» **Exercise**
The answer should consist solely of the lines from the first one below through the line containing "Open the three-dot more options menu", copied exactly.

Collected data:
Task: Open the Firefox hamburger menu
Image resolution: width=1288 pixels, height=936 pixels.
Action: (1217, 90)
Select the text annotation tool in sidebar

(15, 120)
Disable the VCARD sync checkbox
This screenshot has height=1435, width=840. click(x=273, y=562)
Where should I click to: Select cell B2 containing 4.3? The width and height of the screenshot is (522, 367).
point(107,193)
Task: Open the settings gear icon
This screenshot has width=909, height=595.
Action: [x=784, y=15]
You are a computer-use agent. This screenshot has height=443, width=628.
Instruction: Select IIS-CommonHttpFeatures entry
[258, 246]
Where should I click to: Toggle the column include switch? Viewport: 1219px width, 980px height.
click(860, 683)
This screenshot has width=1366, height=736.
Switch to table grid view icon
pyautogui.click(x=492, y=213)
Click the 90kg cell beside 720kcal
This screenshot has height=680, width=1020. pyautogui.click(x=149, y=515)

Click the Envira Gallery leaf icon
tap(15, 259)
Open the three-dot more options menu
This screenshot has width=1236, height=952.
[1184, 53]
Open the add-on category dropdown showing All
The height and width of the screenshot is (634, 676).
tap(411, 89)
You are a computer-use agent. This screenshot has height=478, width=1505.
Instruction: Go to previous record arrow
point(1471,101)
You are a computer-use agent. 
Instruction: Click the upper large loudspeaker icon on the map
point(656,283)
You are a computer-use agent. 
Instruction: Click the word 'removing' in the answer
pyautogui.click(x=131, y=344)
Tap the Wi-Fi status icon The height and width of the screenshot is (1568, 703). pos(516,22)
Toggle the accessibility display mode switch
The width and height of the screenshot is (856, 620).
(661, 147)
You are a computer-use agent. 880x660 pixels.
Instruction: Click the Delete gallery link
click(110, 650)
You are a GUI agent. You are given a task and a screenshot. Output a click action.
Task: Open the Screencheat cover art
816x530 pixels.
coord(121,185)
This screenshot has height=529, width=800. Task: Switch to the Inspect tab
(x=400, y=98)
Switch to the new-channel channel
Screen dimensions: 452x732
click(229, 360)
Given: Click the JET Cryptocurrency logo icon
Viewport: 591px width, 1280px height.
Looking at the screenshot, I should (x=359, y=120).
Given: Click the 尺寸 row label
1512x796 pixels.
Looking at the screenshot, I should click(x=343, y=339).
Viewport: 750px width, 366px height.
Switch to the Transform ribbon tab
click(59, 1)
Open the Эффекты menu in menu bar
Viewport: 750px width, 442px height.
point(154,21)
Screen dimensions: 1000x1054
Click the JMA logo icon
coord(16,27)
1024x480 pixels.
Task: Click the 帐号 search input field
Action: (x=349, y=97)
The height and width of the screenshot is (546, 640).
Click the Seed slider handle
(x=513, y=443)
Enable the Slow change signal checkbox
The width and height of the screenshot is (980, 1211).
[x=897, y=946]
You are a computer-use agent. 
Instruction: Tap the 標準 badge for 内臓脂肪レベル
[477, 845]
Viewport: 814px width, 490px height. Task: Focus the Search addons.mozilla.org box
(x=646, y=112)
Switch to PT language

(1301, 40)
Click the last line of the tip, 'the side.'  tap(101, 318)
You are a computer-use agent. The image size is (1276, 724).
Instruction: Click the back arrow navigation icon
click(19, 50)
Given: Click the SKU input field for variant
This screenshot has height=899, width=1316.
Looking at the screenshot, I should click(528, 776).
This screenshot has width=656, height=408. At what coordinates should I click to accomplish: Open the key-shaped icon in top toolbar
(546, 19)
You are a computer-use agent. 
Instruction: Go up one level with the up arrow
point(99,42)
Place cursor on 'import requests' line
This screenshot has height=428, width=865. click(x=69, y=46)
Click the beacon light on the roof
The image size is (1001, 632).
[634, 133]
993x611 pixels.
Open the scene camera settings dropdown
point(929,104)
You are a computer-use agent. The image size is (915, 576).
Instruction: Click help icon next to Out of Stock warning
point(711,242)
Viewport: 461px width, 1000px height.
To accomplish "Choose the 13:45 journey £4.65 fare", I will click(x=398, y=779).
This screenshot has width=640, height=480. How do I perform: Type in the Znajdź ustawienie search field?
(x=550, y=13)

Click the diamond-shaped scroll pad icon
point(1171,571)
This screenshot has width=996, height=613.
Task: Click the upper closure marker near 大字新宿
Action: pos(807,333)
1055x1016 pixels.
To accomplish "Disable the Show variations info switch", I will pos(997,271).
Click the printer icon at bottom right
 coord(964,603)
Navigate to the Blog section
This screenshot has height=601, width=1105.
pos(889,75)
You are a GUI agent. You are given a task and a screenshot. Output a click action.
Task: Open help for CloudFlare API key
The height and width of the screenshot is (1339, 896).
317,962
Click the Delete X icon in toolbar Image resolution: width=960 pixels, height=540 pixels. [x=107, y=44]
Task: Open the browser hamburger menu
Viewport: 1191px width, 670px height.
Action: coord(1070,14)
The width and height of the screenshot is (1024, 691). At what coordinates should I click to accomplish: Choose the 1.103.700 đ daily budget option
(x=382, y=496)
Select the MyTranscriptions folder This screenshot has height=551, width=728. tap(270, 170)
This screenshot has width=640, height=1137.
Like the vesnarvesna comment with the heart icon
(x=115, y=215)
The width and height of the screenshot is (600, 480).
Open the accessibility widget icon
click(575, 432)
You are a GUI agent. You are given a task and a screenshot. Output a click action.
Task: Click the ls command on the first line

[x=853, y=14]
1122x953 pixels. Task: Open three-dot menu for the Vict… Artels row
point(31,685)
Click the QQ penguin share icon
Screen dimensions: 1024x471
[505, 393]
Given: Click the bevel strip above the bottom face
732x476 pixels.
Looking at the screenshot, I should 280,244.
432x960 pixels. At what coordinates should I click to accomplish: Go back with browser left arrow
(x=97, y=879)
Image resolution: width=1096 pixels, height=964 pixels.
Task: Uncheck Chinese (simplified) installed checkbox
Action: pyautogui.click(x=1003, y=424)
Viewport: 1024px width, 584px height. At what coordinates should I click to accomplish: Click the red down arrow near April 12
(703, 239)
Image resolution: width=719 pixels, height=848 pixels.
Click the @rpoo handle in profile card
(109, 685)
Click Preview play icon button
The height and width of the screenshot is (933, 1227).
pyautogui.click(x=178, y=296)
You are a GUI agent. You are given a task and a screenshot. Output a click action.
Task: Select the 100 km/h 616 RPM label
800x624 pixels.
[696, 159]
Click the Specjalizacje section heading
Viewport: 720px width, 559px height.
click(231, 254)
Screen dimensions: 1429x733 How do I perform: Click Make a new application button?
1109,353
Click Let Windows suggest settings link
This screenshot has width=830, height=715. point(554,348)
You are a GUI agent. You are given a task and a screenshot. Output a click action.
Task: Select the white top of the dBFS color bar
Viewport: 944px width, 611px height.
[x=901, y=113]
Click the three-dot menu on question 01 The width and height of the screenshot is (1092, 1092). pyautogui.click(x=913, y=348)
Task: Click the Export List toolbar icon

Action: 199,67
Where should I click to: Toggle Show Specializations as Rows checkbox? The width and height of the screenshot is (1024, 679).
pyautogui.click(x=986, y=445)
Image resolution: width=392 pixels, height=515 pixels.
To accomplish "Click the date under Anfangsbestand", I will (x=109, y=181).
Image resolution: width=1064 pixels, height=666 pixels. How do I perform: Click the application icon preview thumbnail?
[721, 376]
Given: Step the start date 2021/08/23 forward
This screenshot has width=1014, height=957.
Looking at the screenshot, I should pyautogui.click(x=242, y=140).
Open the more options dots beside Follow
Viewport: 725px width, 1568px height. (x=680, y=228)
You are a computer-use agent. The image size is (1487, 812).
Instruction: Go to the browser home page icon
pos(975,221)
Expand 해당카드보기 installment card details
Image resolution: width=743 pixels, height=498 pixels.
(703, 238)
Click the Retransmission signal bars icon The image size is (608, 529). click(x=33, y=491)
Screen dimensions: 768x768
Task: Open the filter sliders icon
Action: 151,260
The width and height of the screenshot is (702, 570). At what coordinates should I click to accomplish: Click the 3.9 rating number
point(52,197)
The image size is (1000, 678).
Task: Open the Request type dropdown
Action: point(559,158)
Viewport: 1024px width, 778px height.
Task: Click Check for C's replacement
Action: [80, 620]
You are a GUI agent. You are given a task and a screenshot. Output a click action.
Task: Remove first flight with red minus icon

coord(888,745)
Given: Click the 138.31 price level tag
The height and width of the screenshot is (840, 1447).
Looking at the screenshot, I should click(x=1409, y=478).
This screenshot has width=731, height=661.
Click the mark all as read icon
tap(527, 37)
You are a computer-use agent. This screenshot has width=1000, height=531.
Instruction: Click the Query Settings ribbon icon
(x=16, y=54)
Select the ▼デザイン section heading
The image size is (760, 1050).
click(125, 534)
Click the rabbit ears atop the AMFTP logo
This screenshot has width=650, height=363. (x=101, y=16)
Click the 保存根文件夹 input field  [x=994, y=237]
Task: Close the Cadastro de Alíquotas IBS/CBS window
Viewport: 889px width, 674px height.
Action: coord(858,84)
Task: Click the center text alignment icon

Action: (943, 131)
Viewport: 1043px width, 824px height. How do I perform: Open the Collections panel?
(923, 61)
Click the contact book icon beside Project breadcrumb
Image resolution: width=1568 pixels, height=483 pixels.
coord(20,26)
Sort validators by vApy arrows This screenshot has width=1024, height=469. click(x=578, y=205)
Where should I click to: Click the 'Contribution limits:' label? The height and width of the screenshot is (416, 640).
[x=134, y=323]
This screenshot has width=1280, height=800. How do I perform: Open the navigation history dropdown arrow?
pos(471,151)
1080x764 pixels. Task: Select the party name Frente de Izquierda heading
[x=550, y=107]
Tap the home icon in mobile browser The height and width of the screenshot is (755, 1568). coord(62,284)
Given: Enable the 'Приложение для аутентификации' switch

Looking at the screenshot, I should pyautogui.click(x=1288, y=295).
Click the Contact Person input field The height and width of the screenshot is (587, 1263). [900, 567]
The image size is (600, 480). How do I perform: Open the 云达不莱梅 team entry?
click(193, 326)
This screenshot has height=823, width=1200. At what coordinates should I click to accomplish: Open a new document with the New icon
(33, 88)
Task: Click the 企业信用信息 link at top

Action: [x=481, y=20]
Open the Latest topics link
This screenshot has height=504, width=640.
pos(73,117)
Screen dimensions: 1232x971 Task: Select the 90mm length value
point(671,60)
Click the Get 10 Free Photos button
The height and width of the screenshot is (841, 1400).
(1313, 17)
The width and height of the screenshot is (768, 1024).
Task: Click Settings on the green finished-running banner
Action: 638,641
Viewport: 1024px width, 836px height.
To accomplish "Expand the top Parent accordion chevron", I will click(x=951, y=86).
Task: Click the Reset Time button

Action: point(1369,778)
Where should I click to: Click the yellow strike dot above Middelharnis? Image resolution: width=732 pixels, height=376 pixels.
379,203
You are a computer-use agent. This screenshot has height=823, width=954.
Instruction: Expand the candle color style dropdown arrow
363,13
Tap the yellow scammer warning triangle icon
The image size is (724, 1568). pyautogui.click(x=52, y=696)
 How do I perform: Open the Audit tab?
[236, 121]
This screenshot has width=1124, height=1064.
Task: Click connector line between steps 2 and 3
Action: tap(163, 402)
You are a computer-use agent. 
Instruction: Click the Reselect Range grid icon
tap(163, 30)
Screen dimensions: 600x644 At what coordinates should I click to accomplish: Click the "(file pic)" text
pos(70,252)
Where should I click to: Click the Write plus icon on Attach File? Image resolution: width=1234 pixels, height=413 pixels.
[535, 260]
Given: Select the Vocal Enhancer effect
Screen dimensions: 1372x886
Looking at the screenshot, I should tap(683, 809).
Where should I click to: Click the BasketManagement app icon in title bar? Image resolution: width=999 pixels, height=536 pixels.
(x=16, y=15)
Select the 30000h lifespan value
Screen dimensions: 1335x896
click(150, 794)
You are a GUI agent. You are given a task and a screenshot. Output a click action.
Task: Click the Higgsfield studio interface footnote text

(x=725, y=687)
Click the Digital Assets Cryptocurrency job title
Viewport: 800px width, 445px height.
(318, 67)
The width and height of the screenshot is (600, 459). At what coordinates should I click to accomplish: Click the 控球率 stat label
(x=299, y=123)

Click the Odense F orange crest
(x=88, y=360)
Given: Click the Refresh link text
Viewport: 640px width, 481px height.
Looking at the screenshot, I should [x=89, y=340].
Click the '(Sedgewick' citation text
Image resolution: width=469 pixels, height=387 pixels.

» **Exercise answer**
Task: Open the Firefox hamburger menu
Image resolution: width=1288 pixels, height=936 pixels.
Action: (1217, 90)
Select the text annotation tool in sidebar

(15, 120)
Disable the VCARD sync checkbox
This screenshot has height=1435, width=840. click(x=273, y=562)
Where should I click to: Select cell B2 containing 4.3? The width and height of the screenshot is (522, 367).
point(107,193)
Task: Open the settings gear icon
This screenshot has width=909, height=595.
Action: [x=784, y=15]
You are a computer-use agent. This screenshot has height=443, width=628.
Instruction: Select IIS-CommonHttpFeatures entry
[258, 246]
Where should I click to: Toggle the column include switch? Viewport: 1219px width, 980px height.
click(860, 683)
This screenshot has width=1366, height=736.
Switch to table grid view icon
pyautogui.click(x=492, y=213)
Click the 90kg cell beside 720kcal
This screenshot has height=680, width=1020. pyautogui.click(x=149, y=515)

Click the Envira Gallery leaf icon
tap(15, 259)
Open the three-dot more options menu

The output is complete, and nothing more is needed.